Carry on the SpamBrainz proposal from its last sentence, in the same style.

* [GIVEN TEXT]
======

GSoC 2018: SpamBrainz - Fighting spam with machine learning

gsoc-2018
spambrainz
Tags: #<Tag:0x00007f0765ea1b90> #<Tag:0x00007f0765ea1a28>

#1

Personal information

Nickname: Leo Verto
IRC nick: Leo_Verto
Email: leotheverto@gmail.com
GitHub: LeoVerto

Proposal

Overview

In recent years MusicBrainz has had major problems with spammers abusing it to direct search engines to their websites. During the 2017 summit in Barcelona we discussed possible mitigation techniques and @yvanzo has already started work on the spam ninja system to allow community moderators to handle reported spam.

SpamBrainz is intended to plug into the existing report system, scan all new account creations and edits and automatically report them if it considers them to be spam. The spam ninjas will then either accept or decline the report and feedback is sent back to SpamBrainz to improve the detection process.

In the future once SpamBrainz reaches a high enough accuracy, it could also be used to automatically remove spam. It should also be somewhat easily extendable to handle other MeB projects.

Technical Overview

SpamBrainz will be a seperate, Python-based service with direct read-only access to the live MusicBrainz database and an authenticated REST API for the edit and user IDs to be scanned to be submitted to. This will run on a Flask web server.

On the MusicBrainz side of things a MB cron job is run every 10-30 minutes which submits all the entries created since the last run to SpamBrainz’ API.

SpamBrainz will then calculate the spam scores (more on that below) and create reports either as ModBot or a seperate SpamBrainz user. Whether these reports will be directly written to the DB à la ModBot or a new MB API endpoint has to be created has still to be decided.

Upon a ninja’s action, the Spam Ninja system will then send a binary feedback to the SB API to further train the system.


SpamBrainz Overview (sorry for butchering both flow charts and UML).

SpamBrainz Internals

With SpamBrainz being a completely new project a significant part of this project will be designing the service and the API. Most importantly though I will have to figure out what methods work best for detecting the kind of spam MusicBrainz is dealing with, especially considering we don’t have text-only spam but linked entities which makes the process more difficult but can also provide data.

======

(Rows on where targets appear)
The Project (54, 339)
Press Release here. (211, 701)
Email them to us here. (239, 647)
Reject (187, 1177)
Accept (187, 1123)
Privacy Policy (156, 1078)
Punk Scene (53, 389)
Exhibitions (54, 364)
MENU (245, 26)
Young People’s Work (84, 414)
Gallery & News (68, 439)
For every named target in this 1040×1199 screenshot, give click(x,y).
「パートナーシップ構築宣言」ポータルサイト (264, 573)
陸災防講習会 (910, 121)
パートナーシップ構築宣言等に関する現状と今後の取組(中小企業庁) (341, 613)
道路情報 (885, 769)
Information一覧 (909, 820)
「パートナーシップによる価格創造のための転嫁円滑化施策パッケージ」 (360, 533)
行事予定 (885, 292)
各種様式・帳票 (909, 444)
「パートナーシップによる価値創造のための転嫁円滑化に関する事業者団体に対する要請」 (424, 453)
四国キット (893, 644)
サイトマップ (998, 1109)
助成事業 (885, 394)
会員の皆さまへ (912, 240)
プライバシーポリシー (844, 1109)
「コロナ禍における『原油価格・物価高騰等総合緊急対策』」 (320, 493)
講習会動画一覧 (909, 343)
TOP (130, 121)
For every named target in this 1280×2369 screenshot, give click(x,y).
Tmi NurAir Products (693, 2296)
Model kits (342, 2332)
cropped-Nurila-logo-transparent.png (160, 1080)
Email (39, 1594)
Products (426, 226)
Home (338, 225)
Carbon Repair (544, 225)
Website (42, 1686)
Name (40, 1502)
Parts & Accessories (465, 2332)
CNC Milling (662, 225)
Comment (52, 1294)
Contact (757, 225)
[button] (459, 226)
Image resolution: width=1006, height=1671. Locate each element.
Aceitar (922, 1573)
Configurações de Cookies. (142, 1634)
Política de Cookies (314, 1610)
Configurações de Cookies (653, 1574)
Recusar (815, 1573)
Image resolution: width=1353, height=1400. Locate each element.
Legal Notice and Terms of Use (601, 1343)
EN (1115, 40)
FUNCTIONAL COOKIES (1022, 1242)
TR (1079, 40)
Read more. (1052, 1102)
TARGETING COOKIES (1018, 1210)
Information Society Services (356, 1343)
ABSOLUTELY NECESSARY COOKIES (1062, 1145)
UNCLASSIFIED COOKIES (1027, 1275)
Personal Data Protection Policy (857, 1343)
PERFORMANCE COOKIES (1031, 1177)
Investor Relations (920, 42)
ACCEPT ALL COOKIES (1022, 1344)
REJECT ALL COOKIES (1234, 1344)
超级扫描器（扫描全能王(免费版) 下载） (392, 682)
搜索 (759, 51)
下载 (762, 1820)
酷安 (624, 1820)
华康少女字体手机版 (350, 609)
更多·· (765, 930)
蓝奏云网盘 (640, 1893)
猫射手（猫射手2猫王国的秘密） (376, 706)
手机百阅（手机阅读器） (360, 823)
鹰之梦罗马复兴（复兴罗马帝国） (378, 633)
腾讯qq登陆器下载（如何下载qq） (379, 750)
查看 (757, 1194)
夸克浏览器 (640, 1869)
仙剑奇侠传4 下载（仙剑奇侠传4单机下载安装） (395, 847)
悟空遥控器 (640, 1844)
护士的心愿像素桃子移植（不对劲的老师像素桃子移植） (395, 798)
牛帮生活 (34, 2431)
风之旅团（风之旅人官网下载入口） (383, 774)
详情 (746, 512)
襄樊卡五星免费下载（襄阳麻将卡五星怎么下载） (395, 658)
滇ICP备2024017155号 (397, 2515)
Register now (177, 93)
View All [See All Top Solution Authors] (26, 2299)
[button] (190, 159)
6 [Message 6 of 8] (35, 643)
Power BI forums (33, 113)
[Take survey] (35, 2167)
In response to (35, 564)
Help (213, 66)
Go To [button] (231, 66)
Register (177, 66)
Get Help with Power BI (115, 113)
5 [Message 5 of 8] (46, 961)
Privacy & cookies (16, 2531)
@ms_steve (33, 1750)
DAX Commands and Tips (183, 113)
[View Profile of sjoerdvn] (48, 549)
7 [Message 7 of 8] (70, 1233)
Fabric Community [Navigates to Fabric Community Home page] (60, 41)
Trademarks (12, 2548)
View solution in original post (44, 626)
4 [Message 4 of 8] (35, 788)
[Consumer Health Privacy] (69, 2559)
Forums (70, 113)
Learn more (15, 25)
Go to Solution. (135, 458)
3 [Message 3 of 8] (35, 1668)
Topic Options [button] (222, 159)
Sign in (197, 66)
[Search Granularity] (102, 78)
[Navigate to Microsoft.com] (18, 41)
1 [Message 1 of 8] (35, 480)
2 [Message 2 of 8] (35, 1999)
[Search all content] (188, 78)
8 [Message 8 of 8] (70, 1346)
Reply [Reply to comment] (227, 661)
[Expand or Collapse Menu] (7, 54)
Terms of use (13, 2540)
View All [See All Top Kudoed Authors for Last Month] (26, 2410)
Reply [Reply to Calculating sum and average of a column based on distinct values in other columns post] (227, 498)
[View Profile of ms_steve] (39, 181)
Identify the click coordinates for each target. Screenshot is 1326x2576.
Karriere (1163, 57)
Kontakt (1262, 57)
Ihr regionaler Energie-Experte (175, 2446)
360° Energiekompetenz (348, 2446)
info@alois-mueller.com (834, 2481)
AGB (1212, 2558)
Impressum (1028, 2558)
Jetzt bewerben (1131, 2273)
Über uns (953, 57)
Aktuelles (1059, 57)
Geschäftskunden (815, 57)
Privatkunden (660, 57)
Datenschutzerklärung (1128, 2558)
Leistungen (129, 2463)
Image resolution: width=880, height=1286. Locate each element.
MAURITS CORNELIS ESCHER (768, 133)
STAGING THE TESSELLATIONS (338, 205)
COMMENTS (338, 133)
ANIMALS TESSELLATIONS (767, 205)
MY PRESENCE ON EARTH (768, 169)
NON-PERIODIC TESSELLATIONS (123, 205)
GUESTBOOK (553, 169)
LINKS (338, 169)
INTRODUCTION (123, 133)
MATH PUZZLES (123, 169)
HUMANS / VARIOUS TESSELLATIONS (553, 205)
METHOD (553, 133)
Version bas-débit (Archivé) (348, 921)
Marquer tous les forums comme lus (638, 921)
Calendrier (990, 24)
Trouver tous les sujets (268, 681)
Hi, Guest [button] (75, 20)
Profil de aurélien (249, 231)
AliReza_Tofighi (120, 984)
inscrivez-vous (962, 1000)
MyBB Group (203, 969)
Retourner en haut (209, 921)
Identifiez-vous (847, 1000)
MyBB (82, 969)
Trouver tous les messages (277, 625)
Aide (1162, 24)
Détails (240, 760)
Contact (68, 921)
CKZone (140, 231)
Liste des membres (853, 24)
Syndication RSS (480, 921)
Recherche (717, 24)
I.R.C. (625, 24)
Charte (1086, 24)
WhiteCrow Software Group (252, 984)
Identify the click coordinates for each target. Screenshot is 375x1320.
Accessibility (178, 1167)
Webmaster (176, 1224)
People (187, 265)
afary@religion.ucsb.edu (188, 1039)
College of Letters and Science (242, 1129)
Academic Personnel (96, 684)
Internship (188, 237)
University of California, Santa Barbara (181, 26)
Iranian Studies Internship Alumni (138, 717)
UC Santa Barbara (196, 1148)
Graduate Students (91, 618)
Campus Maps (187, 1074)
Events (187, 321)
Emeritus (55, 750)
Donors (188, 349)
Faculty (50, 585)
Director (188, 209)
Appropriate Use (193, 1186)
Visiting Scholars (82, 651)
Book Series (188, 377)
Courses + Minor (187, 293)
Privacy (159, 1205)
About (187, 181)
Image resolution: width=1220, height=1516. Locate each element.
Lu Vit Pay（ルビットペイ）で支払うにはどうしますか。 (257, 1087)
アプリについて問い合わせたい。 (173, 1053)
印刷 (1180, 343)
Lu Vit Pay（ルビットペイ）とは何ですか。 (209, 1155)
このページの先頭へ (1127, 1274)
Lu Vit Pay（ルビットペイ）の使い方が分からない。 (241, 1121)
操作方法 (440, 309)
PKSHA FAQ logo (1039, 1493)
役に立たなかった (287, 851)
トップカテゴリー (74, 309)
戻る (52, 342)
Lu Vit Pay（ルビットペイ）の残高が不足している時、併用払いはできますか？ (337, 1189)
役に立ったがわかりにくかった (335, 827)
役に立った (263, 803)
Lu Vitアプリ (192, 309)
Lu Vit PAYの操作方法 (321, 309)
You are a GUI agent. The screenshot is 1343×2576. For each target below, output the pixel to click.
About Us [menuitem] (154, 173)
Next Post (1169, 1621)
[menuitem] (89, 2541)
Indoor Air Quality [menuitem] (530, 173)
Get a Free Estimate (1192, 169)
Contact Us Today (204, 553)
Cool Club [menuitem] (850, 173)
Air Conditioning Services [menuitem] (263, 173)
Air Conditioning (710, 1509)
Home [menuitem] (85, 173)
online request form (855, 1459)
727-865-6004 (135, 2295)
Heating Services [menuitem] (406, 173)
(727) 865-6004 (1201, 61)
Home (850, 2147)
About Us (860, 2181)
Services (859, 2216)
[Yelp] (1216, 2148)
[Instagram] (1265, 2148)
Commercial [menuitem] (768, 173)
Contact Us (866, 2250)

======

* [THE ANSWER]
SpamBrainz should be designed in a modular fashion to allow testing different detection systems and even chaining them to improve accuracy. The initial system is going to be a handcrafted heuristic system that will rely on additional data points like the user’s edit history, their email provider, whether they’ve interacted with the community before and running submitted URLs against a list of known spam domains.

In order to make the system trainable, a module based on machine learning is required. To do this, I will build and train a neural network using Keras with a TensorFlow backend.
The network will first be trained offline on batches from a dump of collected spam data and known good data (a somewhat random selection of legitimate editors, including newer ones) allowing me to tweak the network layout and hyperparameters (optimizer, learning rate, etc.). Once I’m happy with the network’s performance it will be moved to the SpamBrainz production server and further trained online or incrementally using spam ninja feedback as the classifier.

The potential problem with this is that while this should reduce the Type 1 error (i.e. false positives), additional training with known good data might be required to also reduce the Type 2 error (false negatives). This could be implemented by either automatically submitting known good data from certain editors or manually having the spam ninjas do it.

The deleted spam data doesn’t inherently require a seperate database. Using hidden tables, it can stay part of the MB database but not be part of the regular data dumps, although a seperate dumping script to generate a usable dataset for offline learning should be considered in this case (user emails have to be removed from that dump).

The final result of the whole detection process will be a score from 0-100 indicating SpamBrainz’ certainty that this is in fact a spam edit/user. The threshold for which reports are created should also be easily changable, possibly as part of the spam ninja interface.

SpamBrainz also needs to have extensive monitoring (with integration into the existing Grafana) to see the long-term performance differences and to allow fast reactions to new spam techniques.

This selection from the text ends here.